An hour or so after luncheon he conducted us to the workshop — say fifty yards from the house. Thither the guests had been conducted by the physician in charge’s understudy and sponge-holder — a man with feet and a blue sweater. He was so tall that I was not sure he had a face; hut the Armour Packing Company would have been delighted with his hands.
“Here,” said the physician in charge, “our guests find relaxation from past mental worries by devoting themselves to physical labour — recreation, in reality.”
There were turning-lathes, carpenters’ outfits, clay-modelling tools, spinning-wheels, weaving-frames, treadmills, bass drums, enlarged-crayon-portrait apparatuses, blacksmith forges, and everything, seemingly, that could interest the paying lunatic guests of a first-rate sanitarium.

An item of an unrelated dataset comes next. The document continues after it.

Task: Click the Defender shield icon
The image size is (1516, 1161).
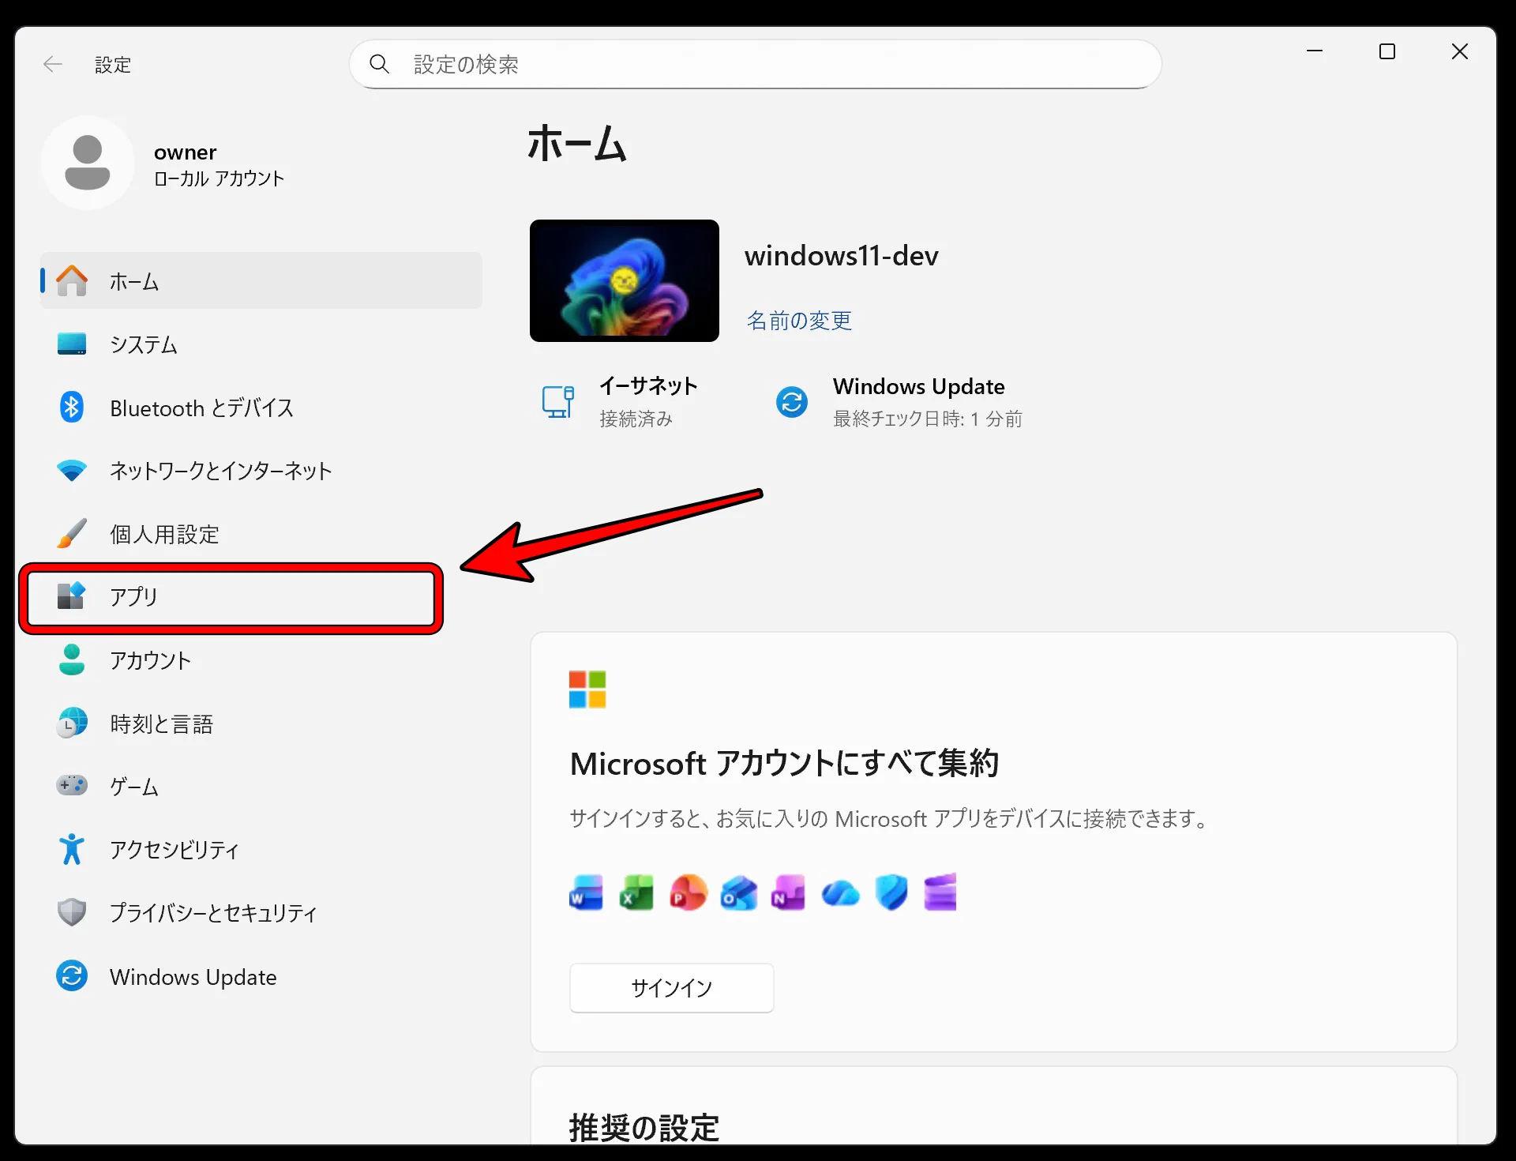Action: [x=891, y=892]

“The lady making mud pies in the corner,” whispered the physician in charge, “is no other than — Lula Lulington, the authoress of the novel entitled ‘Why Love Loves.’ What she is doing now is simply to rest her mind after performing that piece of work.”
I had seen the book. “Why doesn’t she do it by writing another one instead?” I asked.

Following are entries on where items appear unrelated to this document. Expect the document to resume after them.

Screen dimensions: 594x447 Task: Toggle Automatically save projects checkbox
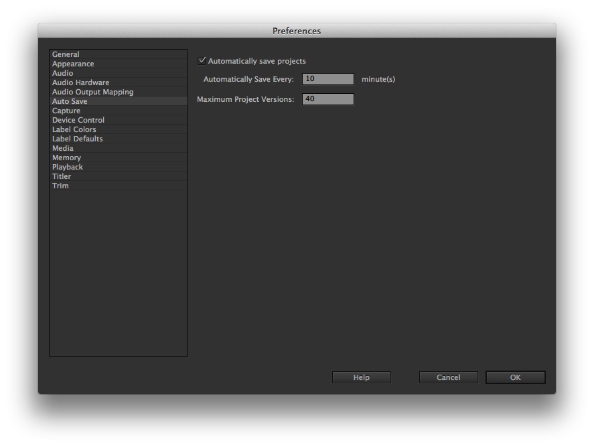point(202,61)
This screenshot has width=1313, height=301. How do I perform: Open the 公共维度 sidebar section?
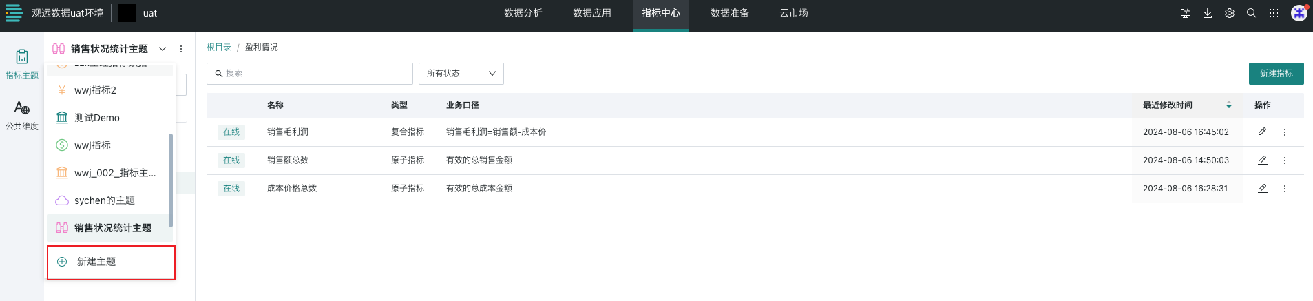(x=22, y=115)
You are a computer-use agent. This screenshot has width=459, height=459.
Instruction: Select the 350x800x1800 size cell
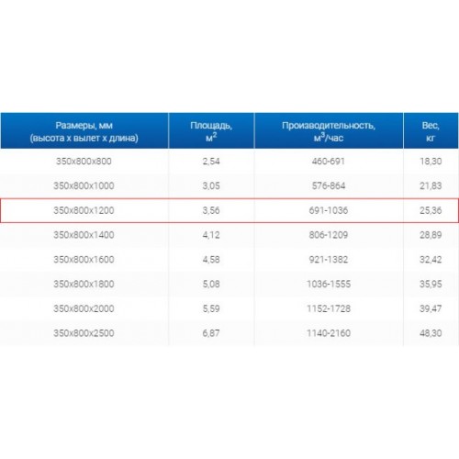[84, 284]
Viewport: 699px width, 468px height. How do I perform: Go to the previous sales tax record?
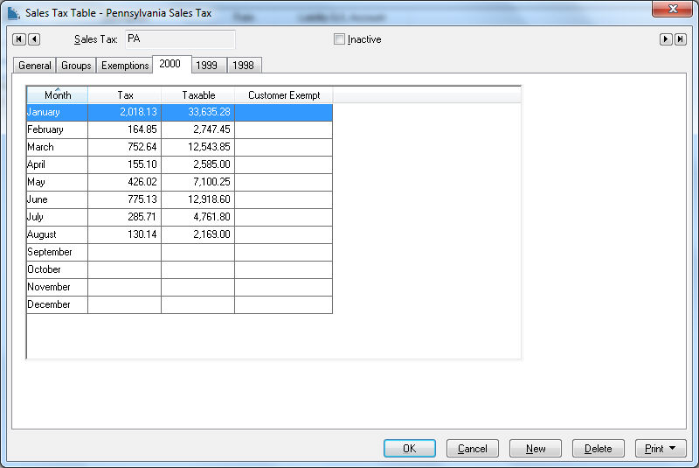tap(34, 39)
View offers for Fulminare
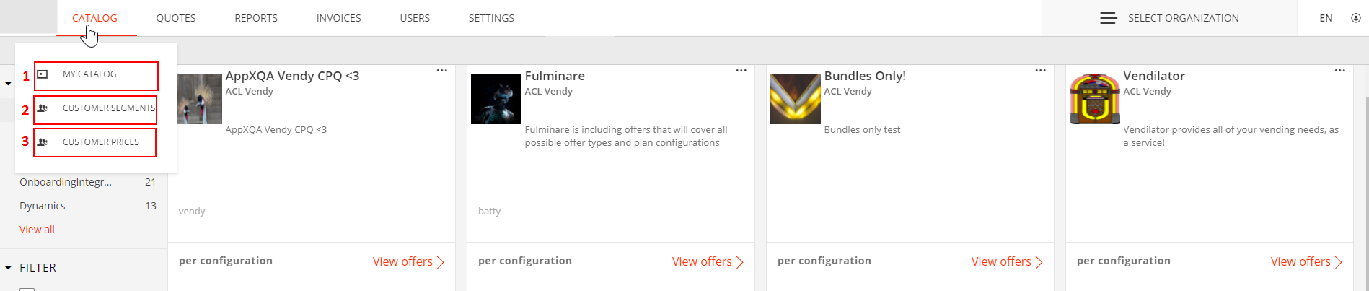 point(708,261)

As you see, I wasn’t as far gone as they thought I was.
“The gentleman pouring water through the funnel,” continued the physician in charge, “is a Wall Street broker broken down from overwork.”
I buttoned my coat.
Others he pointed out were architects playing with Noah’s arks, ministers reading Darwin’s “Theory of Evolution,” lawyers sawing wood, tired-out society ladies talking Ibsen to the blue-sweatered sponge-holder, a neurotic millionaire lying asleep on the floor, and a prominent artist drawing a little red wagon around the room.

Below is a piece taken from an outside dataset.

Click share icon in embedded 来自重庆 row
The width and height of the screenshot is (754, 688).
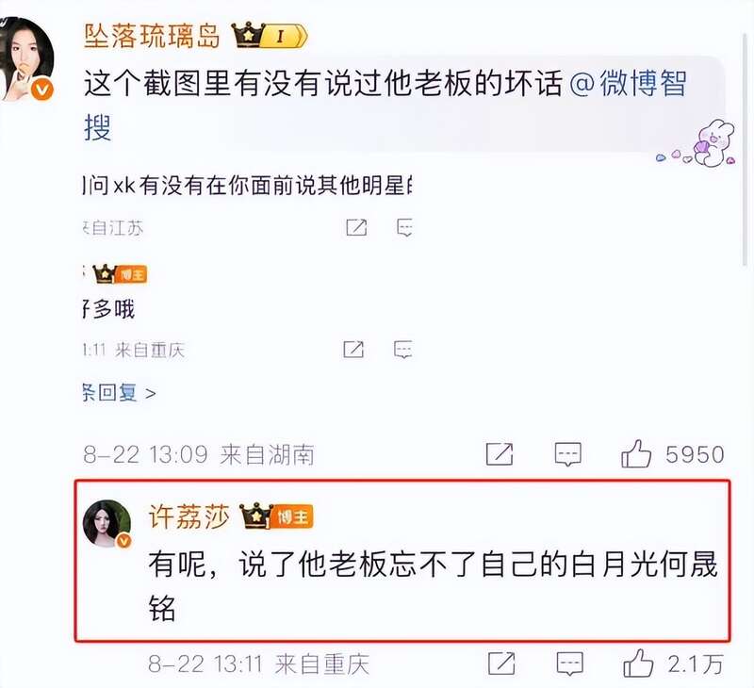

“You look pretty strong,” said the physician in charge to me. “I think the best mental relaxation for you would be throwing small boulders over the mountainside and then bringing them up again.”
I was a hundred yards away before my doctor overtook me.
“What’s the matter?” he asked.
“The matter is,” said I, “that there are no aeroplanes handy. So I am going to merrily and hastily jog the foot-pathway to yon station and catch the first unlimited-soft-coal express back to town.”
“Well,” said the doctor, “perhaps you are right. This seems hardly the suitable place for you. But what you need is rest — absolute rest and exercise.”
That night I went to a hotel in the city, and said to the clerk: “What I need is absolute rest and exercise. Can you give me a room with one of those tall folding beds in it, and a relay of bellboys to work it up and down while I rest?”
The clerk rubbed a speck off one of his finger nails and glanced sidewise at a tall man in a white hat sitting in the lobby. That man came over and asked me politely if I had seen the shrubbery at the west entrance. I had not, so he showed it to me and then looked me over.
“I thought you had ’em,” he said, not unkindly, “but I guess you’re all right. You’d better go see a doctor, old man.”
A week afterward my doctor tested my blood pressure again without the preliminary stimulant. He looked to me a little less like Napoleon. And his socks were of a shade, of tan that did not appeal to me.
“What you need,” he decided, “is sea air and companionship.”
“Would a mermaid –” I began; but he slipped on his professional manner.
“I myself,” he said, “will take you to the Hotel Bonair off the coast of Long Island and see that you get in good shape. It is a quiet, comfortable resort where you will soon recuperate.”